On arriving home found T— awaiting me with the news that he had discovered a Woodpecker’s nest. When will the luck cease? I have never had such a flawless ten hours in le grand air. These summer days eat into my being. The sea has been roaring into my ears and the sun blazing down so that even the backs of my hands are sunburnt. And then: those coal-black eyes. Ah! me, she is pretty.
May 2.
Dissected the Sheldrake. Very entertained to discover the extraordinary asymmetry of the syrinx …
May 3.
Dissected Corncrake, examining carefully the pessulus, bronchidesmus (incomplete), tympani-form and semi-lunar membranes of a very interesting syrinx …
May 6.
Dissected one of the Sea Mice. It has a remarkable series of hepatic ducts running into the alimentary canal as in Nudibranchs …
May 9.
Spring in the Woods
Among the Oak Saplings we seemed enveloped in a cloud of green. The tall green grasses threw up a green light against the young green of the Oaks, and the sun managed to trickle through only here and there. Bevies of swinging bluebells grew in patches among the grass. Overhead in the oaks I heard secret leaf whispers – those little noiseless noises. Birds and trees and flowers were secretive and mysterious like expectant motherhood. All the live things plotted together, having the same big business in hand. Out in the sunlit meadows, there was a different influence abroad. Here everything was gay, lively, irresponsible. The brook prattled like an inconsequential schoolgirl. The Marsh Marigolds in flamboyant yellow sunbonnets played ring-a-ring-a-roses.

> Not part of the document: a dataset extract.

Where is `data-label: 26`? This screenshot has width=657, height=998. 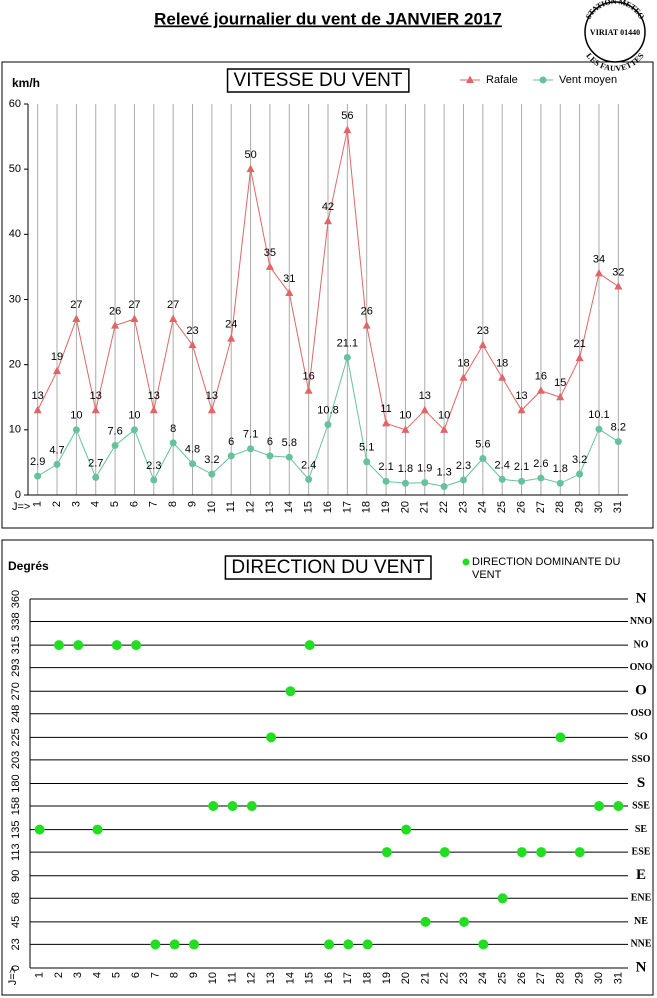 data-label: 26 is located at coordinates (115, 311).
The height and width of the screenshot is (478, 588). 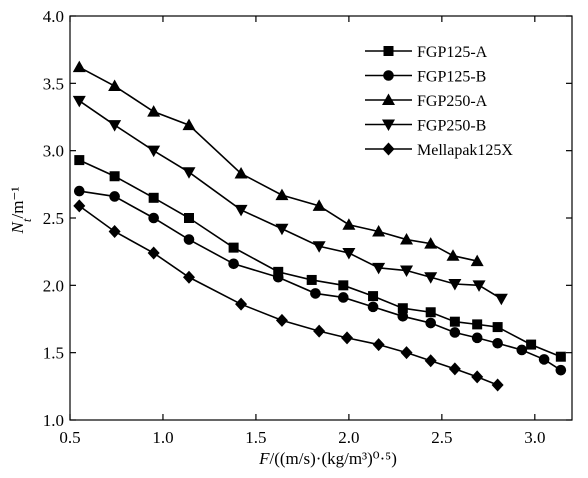 I want to click on y-axis-label: Nt/m⁻¹, so click(x=21, y=211).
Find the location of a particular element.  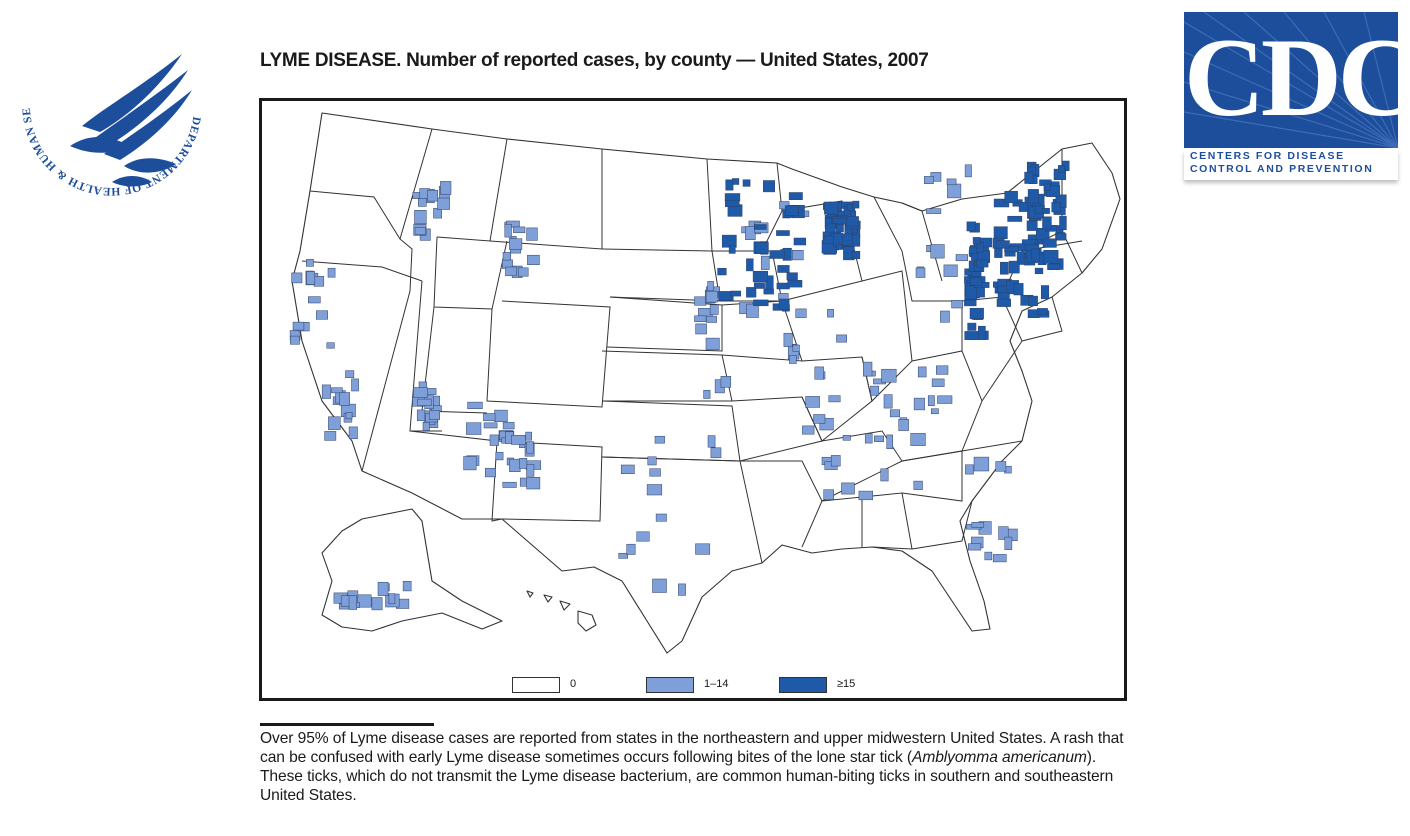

An Oak Sapling should make an elderly man avuncular. There are so many tremendous possibilities about a well-behaved young oak that it is tempting to put a hand upon its shoulder and give some seasoned, timberly advice.
June 1.
A Small Red Viper
Went to L— Sessions. After the Court rose, I transcribed my notes quickly and walked out to the famous Valley of Rocks which Southey described as the ribs of the old Earth poking through. At the bottom of one of the hills saw a snake, a Red Viper. Put my boot on him quickly so that he couldn’t get away and then recognised him as a specimen of what I consider to be the fourth species of British Serpent – Vipera rubra. The difficulty was to know how to secure him. This species is more ferocious than the ordinary V. bera, and I did not like the idea of putting my hand down to seize him by the neck. I stood for some time with my foot so firmly pressed down on its back that my leg ached and I began to wonder if I had been bitten. I held on and presently hailed a baker’s cart coming along the road. The man got out and ran across the grass to where I stood. I showed him what I had b
eneath my boot and he produced a piece of string which I fastened around the snake’s tail and so gently hauled the little brute up. It already appeared moribund, but I squashed its head on the grass with my heel to make certain. After parting with the baker, to whom all thanks be given, I remember that Adders are tenacious of life and so I continue to carry him at string’s length and occasionally wallop him against a stone. As he was lifeless I wrapped him in paper and put him in my pocket – though to make assurance doubly sure I left the string on and let its end hang out over my pocket. So home by a two hours’ railway journey with the adder in the pocket of my overcoat and the overcoat on the rack over my head. Settled down to the reading of a book on Spinoza’s Ethics. At home it proved to be quite alive, and, on being pulled out by the string, coiled up on the drawing-room floor and hissed in a fury, to my infinite surprise. Finished him off with the poker and so spoilt the skin.